In accordance with the report, Japanese law forbids local businesses from transferring funds to organized crime, which may include cybercrime. According to Proofpoint, 64% of Japanese respondents reported a successful phishing attack, compared to the global average of 84%. According to the security vendor, this could be due to cybercriminals' lack of fluency in the local language, which makes it easier for Japanese employees to identify poorly worded phishing lures.

"Around the world, English is the language most used in phishing attacks, so businesses that don't conduct activities in English may receive some protection," the report noted. However, it highlighted that it might be less culturally acceptable in some countries to acknowledge they suffered a security breach, resulting in under-reporting. 

In South Korea, 48% of the 72% who experienced ransomware attacks became infected. In Australia, 83% of the 96% who had cyber insurance said their insurer paid the ransom in full or in part. In Singapore, 90% of respondents reported having cyber insurance, with 95% reporting that their insurers paid the ransom in full or in part.

In South Korea, 82% had cyber insurance, while 74% and 72%, respectively, said their insurers covered the ransom payment in full or in part.

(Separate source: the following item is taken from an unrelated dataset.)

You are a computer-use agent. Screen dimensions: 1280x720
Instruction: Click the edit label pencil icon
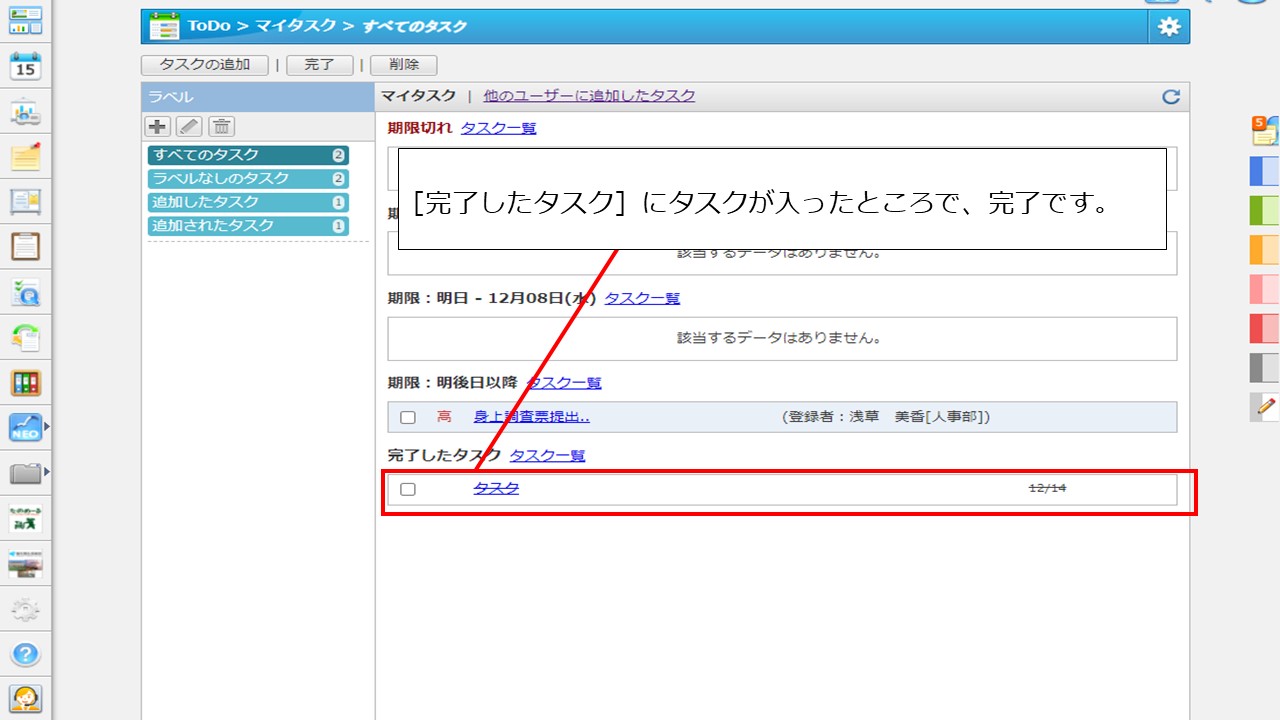189,126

Globally, 76% of organizations were targeted by ransomware, with 64% becoming infected. 82% of insurers stepped up to pay the ransom in full or in part for those who had a cyber insurance policy for ransomware attacks.

"While conventional phishing remains successful, many threat actors have shifted to newer techniques, such as telephone-oriented attack delivery and adversary-in-the-middle (AitM) phishing proxies that bypass multi-factor authentication," said Ryan Kalember, Proofpoint's executive vice president of cybersecurity strategy. "These techniques have been used in targeted attacks for years, but 2022 saw them deployed at scale. We have also seen a marked increase in sophisticated, multi-touch phishing campaigns, engaging in longer conversations across multiple personas. Whether it's a nation state-aligned group or a business email compromise actor, there are plenty of adversaries willing to play the long game."

The security vendor emphasized the significance of employee training and security awareness, especially as phishing attempts become more sophisticated.

"The awareness gaps and lax security behaviours demonstrated by employees create substantial risk for organisations and their data," said Jennifer Cheng, Proofpoint's Asia-Pacific Japan director of cybersecurity strategy. "While email remains the favoured attack method for cybercriminals, we've also seen them become more creative--using techniques much less familiar such as smishing and vishing. Since the human element continues to play a crucial role in safeguarding companies, there is clear value in building a culture of security that spans the entire organisation."